On Sept. 4, 1957, with more guardsmen in place, the nine black teenagers arrived and were turned away. Elizabeth Eckford, then 15, showed up separately from the others and faced an angry crowd alone. A baton-carrying guardsman approached the group at one point, but the jeering white pack continued to follow the girl.

A Will Counts photograph of Elizabeth, clutching school books and stoically making her way to a city bus stop, became an indelible image of the civil rights struggle. Students and adults yelled at her, spit on her, and threatened to lynch her before the bus arrived and she reached the safety of her mother at work.

Almost two weeks later, a federal judge said the National Guard couldn’t be used to block the students. The Little Rock police took charge of security at the school.

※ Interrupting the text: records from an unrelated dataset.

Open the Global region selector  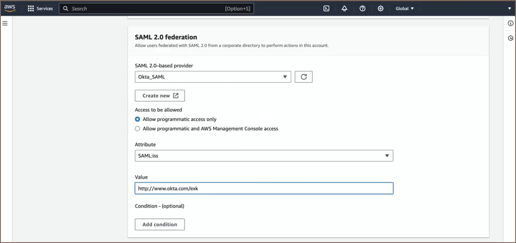coord(405,9)
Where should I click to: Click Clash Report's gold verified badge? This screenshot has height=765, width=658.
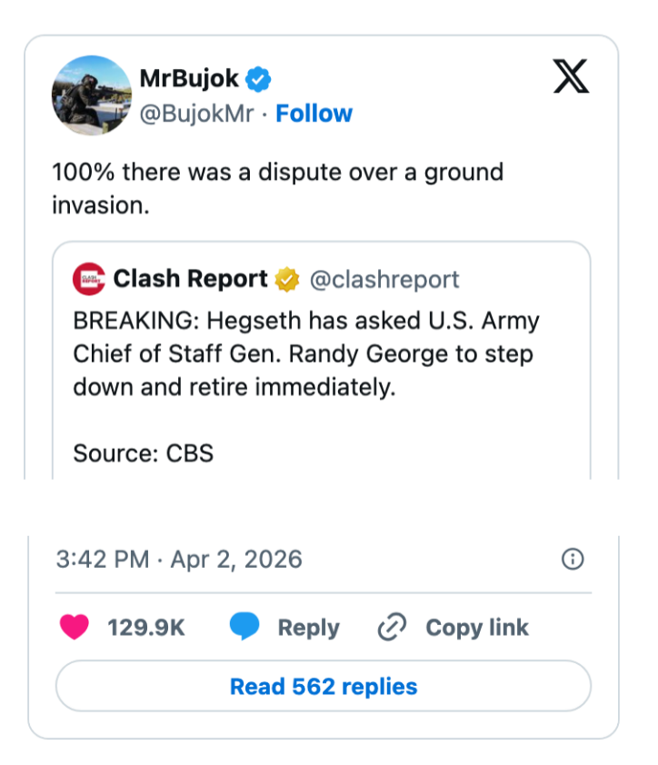click(x=287, y=280)
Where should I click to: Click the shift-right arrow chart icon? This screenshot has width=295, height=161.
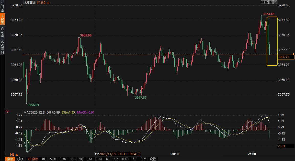pos(275,2)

But with more violence and a second unsuccessful attempt by the black students to attend Central, Eisenhower federalized the entire Arkansas National Guard and sent in 1,200 soldiers from the 101st Airborne at Fort Campbell, Ky.

Evans said he doesn’t remember any violence at Central when he was there, only a lot of hollering and name calling. He also doesn’t remember guarding the school for longer than two weeks or so, although Eisenhower used the federalized guardsmen at the school later that year.

Some accounts also describe how occasionally a guardsman failed to stop white students from tormenting the Little Rock Nine.

Evans said if the governor had been obstinate and tried to pit the guard against the 101st, he would not have followed the governor’s lead. Faubus’ response to integration was causing big problems, Evans said. And as a military man, Evans knew the untrained part-time guardsmen were no match for the 101st paratroopers who “were hopped to go.”

On the first full day of school for the nine black students Sept. 25, 1957 the students arrived in a military station wagon. They were escorted from class to class by 101st soldiers, and soldiers stood in the hallways. Evans said he and his fellow guardsmen remained at Camp Robinson, under Eisenhower’s command and away from the school.

Six years later, Evans got out of the guard. It was 1963 and he and Vernell decided to move the family to California. The couple opened a shop where Evans made artificial limbs for amputees. They later lived in Arizona and Florida before retiring two years ago to Lonoke County, where Evans had lived as a boy when his family was sharecropping.

Last spring, Evans returned to Little Rock Central High for the first time in 50 years. He walked into the visitors center at the same corner where he and the guardsmen had kept the black students out of Central. A history book caught his eye.

On the book cover was a picture of him as a 21-year-old along with Lt. Col. Marion Johnson. They were turning the black students away from school and letting the white students pass through the blockade.

When Evans asked park ranger Spirit Trickey who one of the black teenagers was in the picture, Trickey said, “That’s my mother.” The daughter of Minnijean Brown Trickey, Spirit has been a ranger at the visitor’s center for years.

“I said, ‘Oh, you got to be kidding! I hope she’s not mad at me,'” Evans said. “I was there under orders so there wasn’t nothing I could do about it.”

When the nine observe their 50th anniversary of their first full day at the all-white school next Tuesday, Evans hopes he gets a chance to tell them how much he respects what they did. He remembers them with awe.

“Those nine students had to be brave,” Evans said. “It’s almost like dumping one of us out in a foreign country. They didn’t know what to expect, I guess. Man!”